Martínez Octavio, Reyes-Valdés M Humberto
Laboratorio Nacional de Genómica para la Biodiversidad (Langebio), Cinvestav, Campus Guanajuato, Apartado Postal 629, C.P. 36500 Irapuato, Guanajuato, Mexico.
Proc Natl Acad Sci U S A. 2008 Jul 15;105(28):9709-14. doi: 10.1073/pnas.0803479105. Epub 2008 Jul 7.
The transcriptome is a set of genes transcribed in a given tissue under specific conditions and can be characterized by a list of genes with their corresponding frequencies of transcription. Transcriptome changes can be measured by counting gene tags from mRNA libraries or by measuring light signals in DNA microarrays. In any case, it is difficult to completely comprehend the global changes that occur in the transcriptome, given that thousands of gene expression measurements are involved. We propose an approach to define and estimate the diversity and specialization of transcriptomes and gene specificity. We define transcriptome diversity as the Shannon entropy of its frequency distribution. Gene specificity is defined as the mutual information between the tissues and the corresponding transcript, allowing detection of either housekeeping or highly specific genes and clarifying the meaning of these concepts in the literature. Tissue specialization is measured by average gene specificity. We introduce the formulae using a simple example and show their application in two datasets of gene expression in human tissues. Visualization of the positions of transcriptomes in a system of diversity and specialization coordinates makes it possible to understand at a glance their interrelations, summarizing in a powerful way which transcriptomes are richer in diversity of expressed genes, or which are relatively more specialized. The framework presented enlightens the relation among transcriptomes, allowing a better understanding of their changes through the development of the organism or in response to environmental stimuli.

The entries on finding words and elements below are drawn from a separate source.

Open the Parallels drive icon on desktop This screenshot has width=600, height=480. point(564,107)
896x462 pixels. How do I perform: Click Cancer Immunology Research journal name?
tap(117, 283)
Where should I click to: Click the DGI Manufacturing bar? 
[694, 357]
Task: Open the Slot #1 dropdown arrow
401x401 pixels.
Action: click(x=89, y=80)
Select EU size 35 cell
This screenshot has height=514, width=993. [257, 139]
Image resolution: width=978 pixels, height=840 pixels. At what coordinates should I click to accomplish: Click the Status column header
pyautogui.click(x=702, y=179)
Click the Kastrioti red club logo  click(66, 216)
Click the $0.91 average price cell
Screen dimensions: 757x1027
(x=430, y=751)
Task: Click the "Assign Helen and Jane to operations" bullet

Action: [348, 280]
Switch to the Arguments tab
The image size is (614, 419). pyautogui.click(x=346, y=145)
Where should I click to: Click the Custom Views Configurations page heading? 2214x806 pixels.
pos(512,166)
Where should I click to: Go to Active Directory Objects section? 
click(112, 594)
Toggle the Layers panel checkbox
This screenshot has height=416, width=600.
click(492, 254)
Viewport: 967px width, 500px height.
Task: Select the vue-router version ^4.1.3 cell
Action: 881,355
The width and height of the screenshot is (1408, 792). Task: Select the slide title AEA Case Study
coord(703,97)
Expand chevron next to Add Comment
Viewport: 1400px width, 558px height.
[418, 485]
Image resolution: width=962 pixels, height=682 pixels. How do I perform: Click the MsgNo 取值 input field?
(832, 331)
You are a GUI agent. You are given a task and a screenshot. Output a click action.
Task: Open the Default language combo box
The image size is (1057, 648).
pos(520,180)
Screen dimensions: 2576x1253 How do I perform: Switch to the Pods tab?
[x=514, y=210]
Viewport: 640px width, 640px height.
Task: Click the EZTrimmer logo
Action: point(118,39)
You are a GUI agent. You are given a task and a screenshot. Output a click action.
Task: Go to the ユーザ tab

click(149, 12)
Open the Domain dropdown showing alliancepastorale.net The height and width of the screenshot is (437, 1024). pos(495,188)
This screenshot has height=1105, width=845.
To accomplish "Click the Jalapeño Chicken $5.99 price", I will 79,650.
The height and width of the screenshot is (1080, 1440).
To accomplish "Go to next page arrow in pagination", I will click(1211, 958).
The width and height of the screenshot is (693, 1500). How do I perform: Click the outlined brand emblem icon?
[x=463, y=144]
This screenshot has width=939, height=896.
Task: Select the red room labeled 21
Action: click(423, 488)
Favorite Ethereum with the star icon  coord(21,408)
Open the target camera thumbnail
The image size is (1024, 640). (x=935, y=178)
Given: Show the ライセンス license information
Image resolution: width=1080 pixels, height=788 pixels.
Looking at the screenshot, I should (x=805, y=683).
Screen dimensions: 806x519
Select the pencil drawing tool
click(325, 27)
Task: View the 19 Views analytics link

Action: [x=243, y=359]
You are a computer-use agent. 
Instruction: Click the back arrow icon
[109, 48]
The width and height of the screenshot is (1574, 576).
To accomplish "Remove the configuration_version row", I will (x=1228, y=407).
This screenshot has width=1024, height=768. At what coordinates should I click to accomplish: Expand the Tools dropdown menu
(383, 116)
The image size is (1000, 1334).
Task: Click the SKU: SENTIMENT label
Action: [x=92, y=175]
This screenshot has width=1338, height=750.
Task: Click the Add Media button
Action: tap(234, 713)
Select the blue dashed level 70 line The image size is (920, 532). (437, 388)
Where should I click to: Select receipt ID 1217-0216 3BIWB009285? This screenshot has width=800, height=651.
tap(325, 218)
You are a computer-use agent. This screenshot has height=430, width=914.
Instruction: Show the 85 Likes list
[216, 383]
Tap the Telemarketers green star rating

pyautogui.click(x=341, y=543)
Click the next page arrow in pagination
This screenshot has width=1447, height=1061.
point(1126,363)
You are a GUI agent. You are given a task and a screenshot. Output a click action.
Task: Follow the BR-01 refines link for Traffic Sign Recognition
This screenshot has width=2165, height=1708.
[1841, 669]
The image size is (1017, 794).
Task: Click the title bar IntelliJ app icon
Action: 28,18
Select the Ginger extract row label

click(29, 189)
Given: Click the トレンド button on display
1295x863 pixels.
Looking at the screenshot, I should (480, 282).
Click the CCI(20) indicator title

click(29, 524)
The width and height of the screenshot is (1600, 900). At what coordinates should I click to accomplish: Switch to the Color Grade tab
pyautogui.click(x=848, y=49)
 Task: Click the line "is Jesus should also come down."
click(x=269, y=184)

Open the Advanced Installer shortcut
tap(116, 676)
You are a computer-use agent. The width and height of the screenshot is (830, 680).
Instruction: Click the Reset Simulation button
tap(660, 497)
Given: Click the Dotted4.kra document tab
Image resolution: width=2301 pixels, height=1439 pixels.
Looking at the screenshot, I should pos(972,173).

转录组是在特定条件下在给定组织中转录的一组基因,可用一份带有相应转录频率的基因列表来表征。转录组变化可通过对mRNA文库中的基因标签进行计数或通过测量DNA微阵列中的光信号来测定。在任何情况下,鉴于涉及数千次基因表达测量,很难完全理解转录组中发生的全局变化。我们提出一种方法来定义和估计转录组的多样性与特异性以及基因特异性。我们将转录组多样性定义为其频率分布的香农熵。基因特异性定义为组织与相应转录本之间的互信息,这有助于检测管家基因或高度特异性基因,并阐明文献中这些概念的含义。组织特异性通过平均基因特异性来衡量。我们通过一个简单示例介绍这些公式,并展示它们在两个人类组织基因表达数据集中的应用。在多样性和特异性坐标系统中对转录组位置进行可视化,能够让人一眼了解它们之间的相互关系,以一种强大的方式总结出哪些转录组具有更丰富的表达基因多样性,或者哪些相对更具特异性。所提出的框架揭示了转录组之间的关系,有助于更好地理解它们在生物体发育过程中或对环境刺激作出反应时的变化。